Openness to the diversity of ideas – good, bad and ugly – indicates a certain forward-thinking person. “They will read widely, use social nets wisely. They will help fill the organization with learning-motivated people with diverse interests and backgrounds. The richness of learning contracts will be reflective of the organization's cultural richness and competitive advantages.”
Humility and Integrity
“Good leaders are humble. They know that success brings a dark bag of hubris, ego inflation, power games. To fight these ever-present threats future leaders must continually offer and accept fresh learning challenges that are sufficiently stiff to guarantee some failure.

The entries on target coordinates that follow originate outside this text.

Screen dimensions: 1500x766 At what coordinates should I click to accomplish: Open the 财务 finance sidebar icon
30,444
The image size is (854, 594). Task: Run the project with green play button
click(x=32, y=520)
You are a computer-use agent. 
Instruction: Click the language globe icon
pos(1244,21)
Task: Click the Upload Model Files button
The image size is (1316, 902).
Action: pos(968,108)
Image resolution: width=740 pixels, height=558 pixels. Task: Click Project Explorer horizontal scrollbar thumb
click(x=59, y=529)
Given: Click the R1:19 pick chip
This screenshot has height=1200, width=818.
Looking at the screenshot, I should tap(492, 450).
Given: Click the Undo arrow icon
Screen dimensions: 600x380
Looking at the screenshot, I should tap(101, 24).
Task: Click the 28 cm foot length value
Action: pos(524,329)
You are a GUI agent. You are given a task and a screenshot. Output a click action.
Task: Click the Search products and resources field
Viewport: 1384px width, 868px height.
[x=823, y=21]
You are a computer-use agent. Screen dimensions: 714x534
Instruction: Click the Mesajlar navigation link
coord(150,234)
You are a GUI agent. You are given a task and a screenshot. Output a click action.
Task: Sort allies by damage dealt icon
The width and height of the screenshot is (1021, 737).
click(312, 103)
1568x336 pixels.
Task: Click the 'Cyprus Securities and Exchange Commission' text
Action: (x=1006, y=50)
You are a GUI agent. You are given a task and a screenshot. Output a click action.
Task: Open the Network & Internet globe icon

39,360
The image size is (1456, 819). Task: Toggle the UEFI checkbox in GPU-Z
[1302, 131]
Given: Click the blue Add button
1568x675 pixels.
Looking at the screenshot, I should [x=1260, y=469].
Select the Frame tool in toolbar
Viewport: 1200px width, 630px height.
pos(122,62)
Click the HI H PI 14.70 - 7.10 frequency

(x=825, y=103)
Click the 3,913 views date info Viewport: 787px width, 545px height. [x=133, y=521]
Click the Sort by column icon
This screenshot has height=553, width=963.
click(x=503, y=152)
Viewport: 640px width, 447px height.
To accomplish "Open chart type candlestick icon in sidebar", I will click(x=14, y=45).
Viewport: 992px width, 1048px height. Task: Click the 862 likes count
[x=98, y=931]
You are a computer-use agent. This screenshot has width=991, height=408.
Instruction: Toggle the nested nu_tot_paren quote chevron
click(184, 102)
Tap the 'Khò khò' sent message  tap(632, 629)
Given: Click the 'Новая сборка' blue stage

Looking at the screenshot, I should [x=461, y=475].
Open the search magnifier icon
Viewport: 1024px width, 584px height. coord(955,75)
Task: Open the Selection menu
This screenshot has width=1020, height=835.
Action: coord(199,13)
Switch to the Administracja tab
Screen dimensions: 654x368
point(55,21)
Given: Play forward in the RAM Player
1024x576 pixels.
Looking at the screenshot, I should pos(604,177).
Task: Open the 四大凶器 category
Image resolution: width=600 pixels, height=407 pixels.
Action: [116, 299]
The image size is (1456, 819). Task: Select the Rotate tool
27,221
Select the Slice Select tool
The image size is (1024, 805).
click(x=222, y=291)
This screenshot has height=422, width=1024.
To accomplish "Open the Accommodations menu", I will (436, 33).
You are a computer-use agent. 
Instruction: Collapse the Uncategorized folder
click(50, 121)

It is in proper failure that higher order learning can flourish.”
Coaching and Mentoring
“The best leaders are natural teachers and coaches… They enjoy helping others learn and grow. They are also equipped to play the larger role of mentor, helping with those aspects beyond skills that involve character formation and wisdom.”
Brave and Discriminating
“The very best of the future leaders will carve out fresh trails with new metrics of success, dynamic transparency, and error-embracing learning. They will enjoy the risks that lead to learning. They will be discriminating in their own learning journeys. Always striving to do the brave and right things under pressure. Always working to have a life in harmony.”
What other critical virtues and character markings might you add to the list?
You raise the bar when you decide to use some or all of these virtues/markings in your next search for board or staff leadership, but given the lackluster leadership so many organizations suffer, isn’t it worth the effort?